I was completely endeared when Karen started off by stating why she got into blogging in the first place: because she wanted to be a magazine columnist and nobody was hiring her to do that. Me too!!!!! Later in the session, Karen made my day by saying that mine was the first blog she ever read, and I was flattered nearly to death when I tweeted that and several others confirmed that mine had been the first blog they ever read as well.
Here’s a few of the best messages I heard during the rest of the session, once again pilfered more or less verbatim from my own twitterstream. (Parenthetical comments are my after-the-fact editorial asides.)
At the end of the session, there was a really amazing and way. too. quick set of tips to improve your SEO from Aidan that I can’t find now but will try to dig up and share with you.
Can you see why I left the session (and the conference) vowing to blog like it is 2006? So much of this is exactly what I want to do, what I’ve always strived to do as a blogger. I can’t tell you how much I loved this session — it made the conference for me.
The next session had a lot less practical information, but my sides hurt from laughing by the time it was over. It was a panel discussion called, “What’s in a brand? The art of defining yourself and your creative work” featuring Kimberley Seldon, Gail Vaz-Oxlade, Dee Brun, and Patty Sullivan, and moderated by Mabel’s Labels founder Julie Cole. It was nice to see the session start with one of my friend Justin’s “extreme family portraits” of Julie Cole’s family.
I didn’t tweet a lot of takeaways from this session largely because I was laughing too hard. Who knew Gail Vaz-Oxlade was such a cut-up? She’s also an amazingly strong woman and I loved her basic theme of doing what’s important to her, staying true to herself, and not giving a @ what others think. Except, instead of @ she said pretty much every swear you could think of. I loved all of her anecdotes, including the one where she told her editor at the Globe and Mail that she writes his column while she’s sitting on the can, and that she turned down a TV show three times until they came back and completely capitulated to her terms.
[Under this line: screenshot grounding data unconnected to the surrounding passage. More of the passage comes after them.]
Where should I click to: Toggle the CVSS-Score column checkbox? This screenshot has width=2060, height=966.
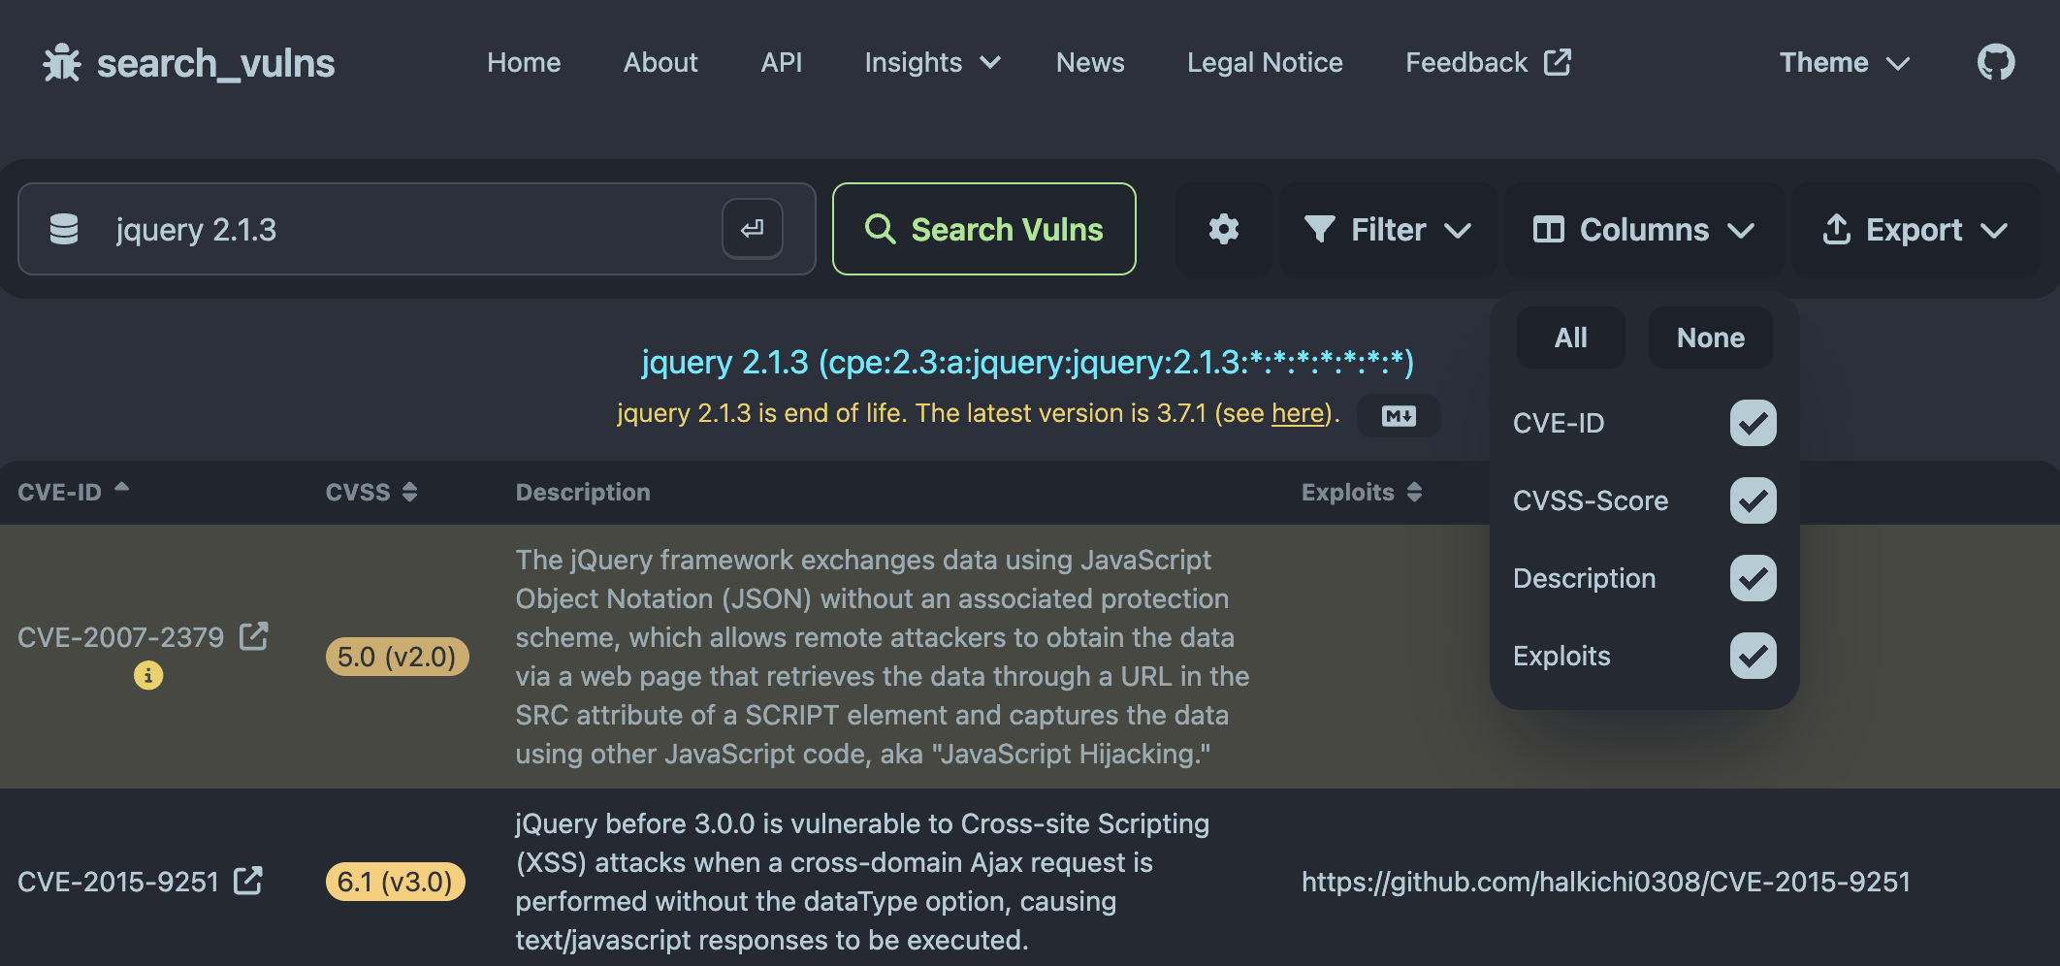point(1753,500)
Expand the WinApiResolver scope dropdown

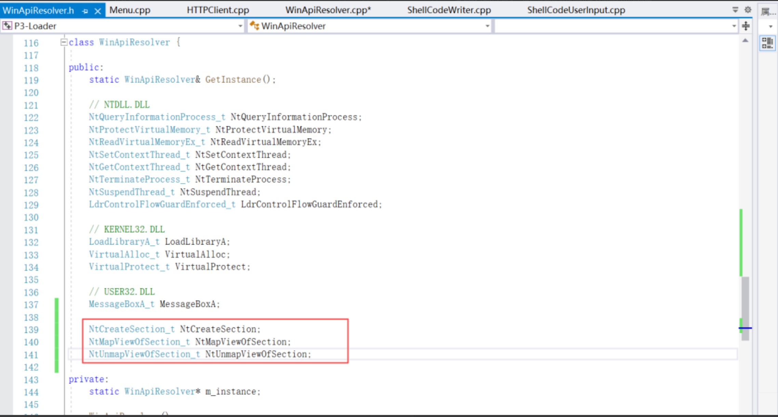487,26
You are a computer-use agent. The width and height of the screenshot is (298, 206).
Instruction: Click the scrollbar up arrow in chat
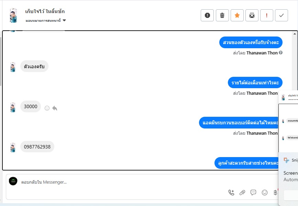point(295,34)
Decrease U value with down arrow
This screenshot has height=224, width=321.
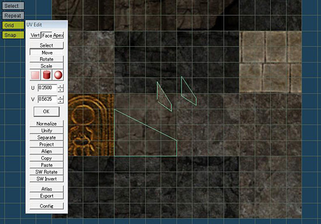tap(60, 90)
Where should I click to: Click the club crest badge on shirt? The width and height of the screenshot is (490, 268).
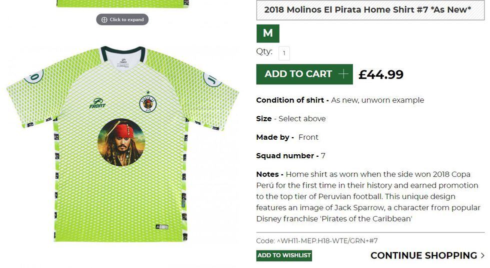coord(148,103)
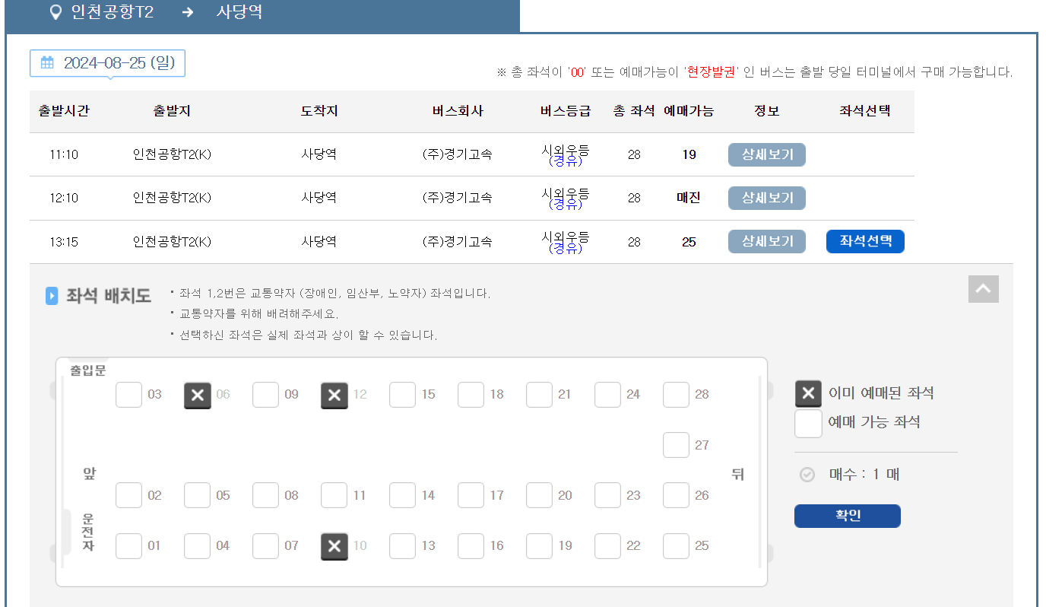This screenshot has width=1046, height=607.
Task: Select seat 03 checkbox
Action: click(128, 395)
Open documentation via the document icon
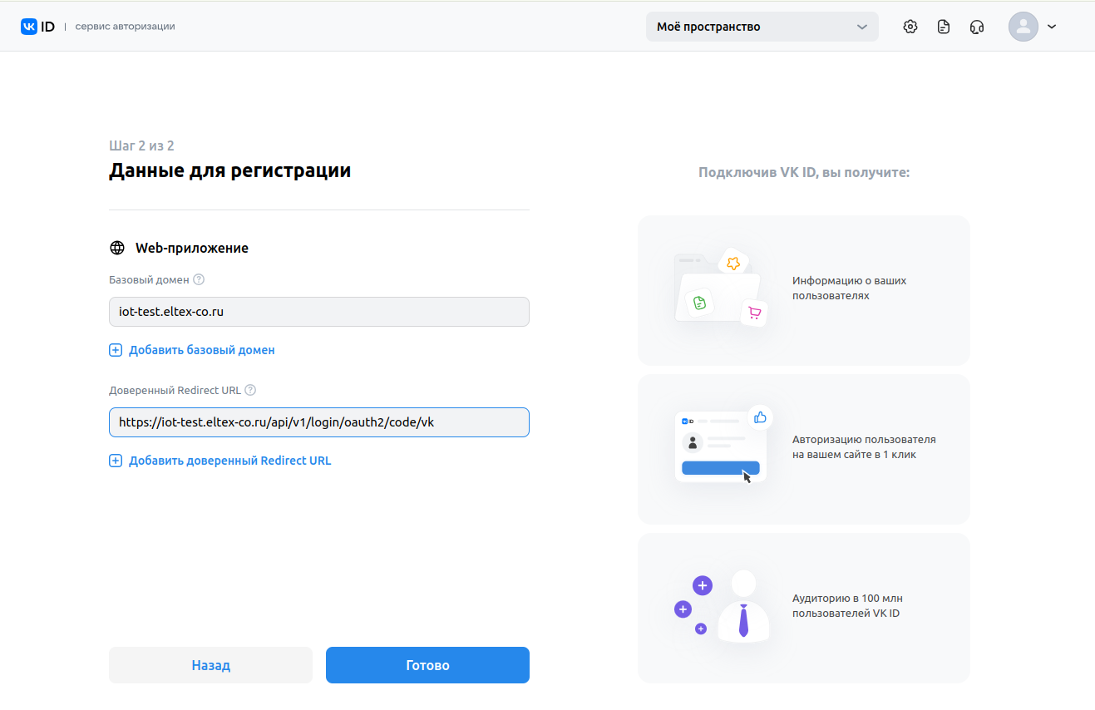 coord(944,27)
Clearly, the only person influencing Gail Vaz-Oxlade’s brand is Gail Vaz-Oxlade!
The few useful tweets I did manage to get out included:
The final panel of the conference was another highlight for me. It was a discussion called, “To Publish Or Not To Publish: Taking Your Writing Beyond The Blog (Or Not)” featuring more of my oldest bloggy friends, including Ann Douglas, Jen Reynolds, Theresa Albert, and Nadine (Scarbiedoll) Silverthorne. This was the most practical of all the sessions I attended, with professional and concrete insights into a lot of various publishing options open in the Canadian marketplace.
Jen Reynolds, Editor-in-Chief of Canadian Family magazine, said a pitch to her should be succinct at 300 words, but don’t spill your whole story. She wants to build it with you.
She also noted that Canadian Family is still paying the same rate as 15 years ago, approximately $1 per word.
Nadine Silverthorne, online editor for TodaysParent.com, says online rates are approximately 50% less than print rates.
Jen Reynolds also said to know your strength and match it to a medium.
Nadine, who was a personal blogger long before an online editor, asked the poignant questions, “How much do you love your blog?” and “Are you willing to give up your voice for money?” (This is one of the reasons I’ve never wanted to overly monetize this blog!)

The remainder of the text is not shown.